I was now through Customs and heading to Somoto for gasoline. I had close to 300 miles / 483 Kilometers on my tank. When I filled up, the gas station attendant ask me how I was going to pay for the gas. It was over $16 USD / 500 Nicaraguan Cordoba. I guess not too many motorcycles come into his gas station and he put in 4 gallons / 16 liters of gas. I paid him and he was happy. A lot of younger guys were looking at my bike and admiring it. Several people took pictures and one guy want to take a picture of it with me. I needed a break from Customs and Immigration, so I pulled an apple and a Snickers candy bar out of my top black bag. I found a place to sit down and ate them both together thinking how glad I was that I’m through that border crossing. It could have been much worse.
After my break, I saddled up my trusty steed and started driving to Hotel Boutique Colina Real, located in La Thompson. I found it on the Google Maps and it looked just right for me. I was using GPS coordinates to locate it. Blanche, my GPS, put me dead nuts on location where Google Maps says the hotel is. When I get there, there is no hotel. I drive farther into the city and still no hotel. I had Blanche search out another hotel for me. She found it off the PanAm Highway. I drove there and I went inside. I asked if they had a room. They said they did. I asked if they had secure parking for my motorcycle. They didn’t. They said I could leave it parked on the street and the night watchman will watch it.  I didn’t. I declined his offer and left. While I was talking with this guy, I saw the Hotel Boutique pop up on Google Maps again. I went outside to see if I could find it again, with no luck. A couple of girls came out of a clothing store across the street from hotel. I asked them if they knew where Hotel Boutique was. They answered me in English and said they were from the United States and didn’t know where the hotel was. I told them I was also from the U.S. They hurried off and were gone. I did spot a Burger King thought, which I locked into memory for later.  I turned around and drove back out of town.

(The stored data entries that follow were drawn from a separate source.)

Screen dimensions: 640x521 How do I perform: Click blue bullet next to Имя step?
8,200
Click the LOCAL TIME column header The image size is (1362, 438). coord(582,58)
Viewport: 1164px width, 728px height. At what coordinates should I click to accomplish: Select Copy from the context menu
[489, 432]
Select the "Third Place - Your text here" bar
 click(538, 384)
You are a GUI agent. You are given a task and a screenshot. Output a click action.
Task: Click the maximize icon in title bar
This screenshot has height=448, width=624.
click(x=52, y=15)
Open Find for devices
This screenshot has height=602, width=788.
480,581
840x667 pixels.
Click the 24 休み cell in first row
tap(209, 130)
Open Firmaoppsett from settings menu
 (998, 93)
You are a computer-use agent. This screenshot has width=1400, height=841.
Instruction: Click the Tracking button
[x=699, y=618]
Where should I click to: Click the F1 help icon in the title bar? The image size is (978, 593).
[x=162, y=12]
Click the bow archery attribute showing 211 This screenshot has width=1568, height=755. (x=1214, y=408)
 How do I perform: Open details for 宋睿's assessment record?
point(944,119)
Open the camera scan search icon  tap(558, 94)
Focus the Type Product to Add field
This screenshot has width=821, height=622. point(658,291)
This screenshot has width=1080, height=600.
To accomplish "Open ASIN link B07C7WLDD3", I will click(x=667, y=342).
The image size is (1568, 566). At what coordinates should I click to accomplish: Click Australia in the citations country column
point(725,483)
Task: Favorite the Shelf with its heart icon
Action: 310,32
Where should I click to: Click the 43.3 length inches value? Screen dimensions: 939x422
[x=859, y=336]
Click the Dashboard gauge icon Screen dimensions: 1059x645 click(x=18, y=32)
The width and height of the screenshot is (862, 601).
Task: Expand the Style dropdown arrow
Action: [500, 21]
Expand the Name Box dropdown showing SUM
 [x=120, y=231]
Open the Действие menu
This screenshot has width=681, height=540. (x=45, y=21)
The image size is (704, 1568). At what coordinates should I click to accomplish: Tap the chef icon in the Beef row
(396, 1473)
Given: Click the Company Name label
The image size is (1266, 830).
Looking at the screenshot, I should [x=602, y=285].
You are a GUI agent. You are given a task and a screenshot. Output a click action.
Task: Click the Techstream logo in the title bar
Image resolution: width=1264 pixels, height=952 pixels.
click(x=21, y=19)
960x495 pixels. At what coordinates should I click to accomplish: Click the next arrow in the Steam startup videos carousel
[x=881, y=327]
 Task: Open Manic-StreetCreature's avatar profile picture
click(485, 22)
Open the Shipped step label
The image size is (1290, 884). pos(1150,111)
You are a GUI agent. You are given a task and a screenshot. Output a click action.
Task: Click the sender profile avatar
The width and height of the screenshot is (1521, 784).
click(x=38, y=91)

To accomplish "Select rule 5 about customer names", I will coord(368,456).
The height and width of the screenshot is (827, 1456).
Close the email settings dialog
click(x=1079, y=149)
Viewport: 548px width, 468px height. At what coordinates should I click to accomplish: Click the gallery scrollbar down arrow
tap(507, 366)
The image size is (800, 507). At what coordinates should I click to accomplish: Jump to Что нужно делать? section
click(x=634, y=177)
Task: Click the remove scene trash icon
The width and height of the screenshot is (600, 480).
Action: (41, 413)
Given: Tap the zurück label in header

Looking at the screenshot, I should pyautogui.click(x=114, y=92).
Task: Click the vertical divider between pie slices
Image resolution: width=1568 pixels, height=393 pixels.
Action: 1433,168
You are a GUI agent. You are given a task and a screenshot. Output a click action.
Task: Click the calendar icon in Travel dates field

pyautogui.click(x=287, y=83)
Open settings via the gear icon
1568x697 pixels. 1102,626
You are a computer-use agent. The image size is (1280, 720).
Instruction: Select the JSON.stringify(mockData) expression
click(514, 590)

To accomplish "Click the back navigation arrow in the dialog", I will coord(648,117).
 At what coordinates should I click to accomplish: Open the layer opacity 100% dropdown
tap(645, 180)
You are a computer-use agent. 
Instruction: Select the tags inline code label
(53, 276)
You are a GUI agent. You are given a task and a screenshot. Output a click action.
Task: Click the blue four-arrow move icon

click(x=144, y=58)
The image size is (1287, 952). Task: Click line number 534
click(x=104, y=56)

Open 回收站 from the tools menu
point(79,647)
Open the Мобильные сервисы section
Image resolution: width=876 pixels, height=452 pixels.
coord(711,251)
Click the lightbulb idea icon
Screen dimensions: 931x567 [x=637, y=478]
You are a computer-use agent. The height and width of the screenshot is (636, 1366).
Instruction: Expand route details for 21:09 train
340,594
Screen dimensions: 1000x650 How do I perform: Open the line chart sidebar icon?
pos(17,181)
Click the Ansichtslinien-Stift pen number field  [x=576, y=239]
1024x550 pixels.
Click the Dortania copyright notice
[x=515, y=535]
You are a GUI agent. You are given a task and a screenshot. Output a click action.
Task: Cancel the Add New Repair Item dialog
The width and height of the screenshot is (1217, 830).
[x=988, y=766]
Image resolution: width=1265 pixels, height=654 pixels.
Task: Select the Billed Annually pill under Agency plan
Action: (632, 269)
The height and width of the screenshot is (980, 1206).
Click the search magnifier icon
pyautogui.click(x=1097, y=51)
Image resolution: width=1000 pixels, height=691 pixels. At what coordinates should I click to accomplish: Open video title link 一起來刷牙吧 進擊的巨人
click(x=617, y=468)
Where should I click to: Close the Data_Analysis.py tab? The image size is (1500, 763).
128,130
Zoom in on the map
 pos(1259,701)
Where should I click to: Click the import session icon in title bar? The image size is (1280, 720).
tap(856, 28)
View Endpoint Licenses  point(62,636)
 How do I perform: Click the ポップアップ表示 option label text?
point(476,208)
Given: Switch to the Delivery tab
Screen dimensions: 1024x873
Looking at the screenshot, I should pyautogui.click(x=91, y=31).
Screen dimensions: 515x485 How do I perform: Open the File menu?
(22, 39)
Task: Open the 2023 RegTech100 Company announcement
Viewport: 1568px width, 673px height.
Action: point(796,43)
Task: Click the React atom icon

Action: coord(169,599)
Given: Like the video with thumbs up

I saw an old guy who looked a little ornery and maybe has been in the area for some time. I gave him the address of the hotel and he recognized it and said it’s 1 mile / 2 Kilometers down the road. Luckily traffic was light and I could look around a little more than usual. I passed the one kilometer mark and I kept going. I saw the sign at the last moment and drove by the hotel. I stopped and turned around. I drove to sign and made a left turn to a side street that went up the hill to the hotel. Nothing but pot holes and ruts. This can’t be too good for business. I get to the gate of the hotel and drive in. I ask if they have a room and they did. It was the perfect hotel for me. My motorcycle was out of sight. I unloaded and covered it up. I also noticed one of my bungee cords was missing. That ticked me off. Somebody must have stolen it at the last hotel. I didn’t have it covered up and plenty of traffic was running through the garage those two days. Nobody could have stolen it when the bags sat on top of it when it was pretty much out of sight. So, it was ripped off by someone in the Hotel Colonial or the truck that blocked the doorway. I have to make a note to myself to cover the motorcycle anytime it’s setting for the night, even if it is in a private garage. I went to bed early because I had been awake since 3.30 a.m. and the border crossing was intense. Tomorrow I will concentrate on getting this blog updated.